- Occupations: Dean, Schar School of Policy and Government Ruth D. and John T. Hazel chair in public policy

Academic background
- Education: Rochester Institute of Technology BA, University of Virginia MA, PhD
- Website: https://schar.gmu.edu/about/faculty-directory/mark-j-rozell

= Mark J. Rozell =

Mark J. Rozell is a political scientist. He is the dean and Ruth D. and John T. Hazel chair in public policy at the Schar School of Policy and Government of George Mason University. His research concerns various topics in United States politics and government such as executive privilege, the presidency, the intersection of religion and politics, and federalism, among other topics.

==Education and career==
Rozell received his BA from Rochester Institute of Technology in 1982. He went on to complete an MA in public administration at the University of Virginia in 1983, and a PhD from the same institution in 1987.

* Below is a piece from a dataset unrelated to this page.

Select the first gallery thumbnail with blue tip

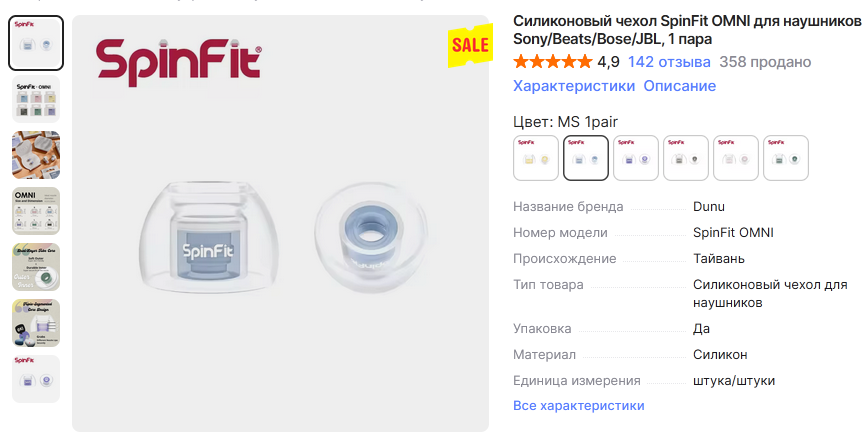coord(36,43)
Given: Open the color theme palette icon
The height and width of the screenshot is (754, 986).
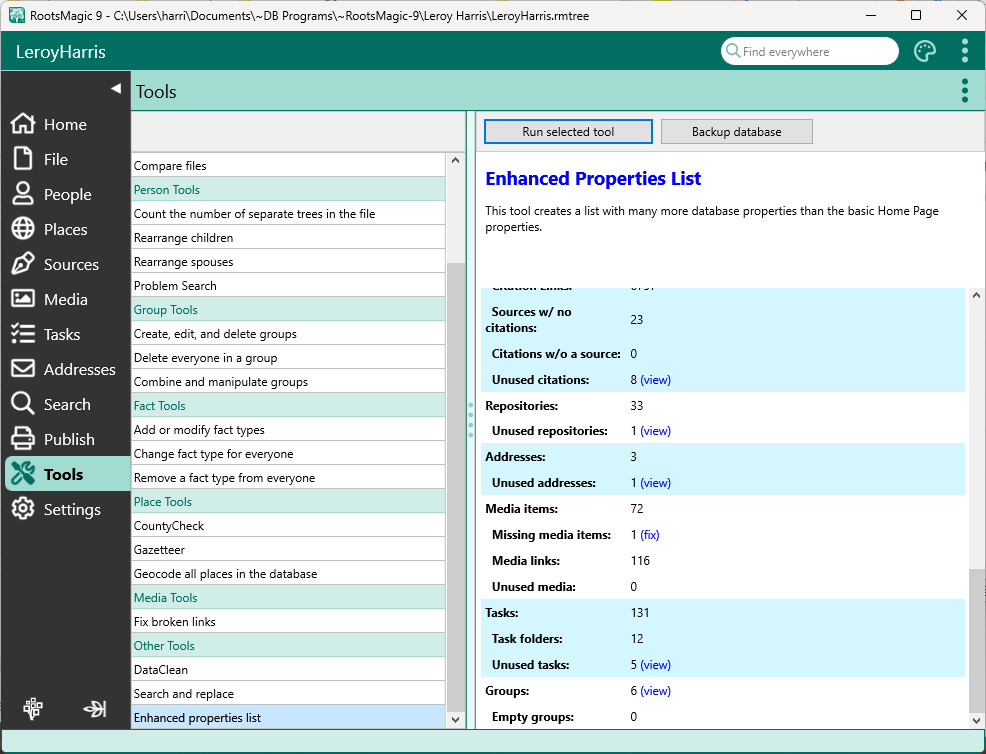Looking at the screenshot, I should [x=925, y=52].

Among his books are Executive Privilege: Presidential Power, Secrecy, and Accountability (2020, University Press of Kansas), and the co-written volumes The Unitary Executive: A Danger to Constitutional Government (2020, University Press of Kansas), Federalism: A Very Short Introduction (2019, Oxford University Press), and The South and the Transformation of US Politics (2019, Oxford University Press).

Rozell contributes frequent opinion columns and commentary to major US media such as the Baltimore Sun, New York Daily News, The Hill, and Politico. He writes a twice monthly column on Virginia politics for the Washington Post.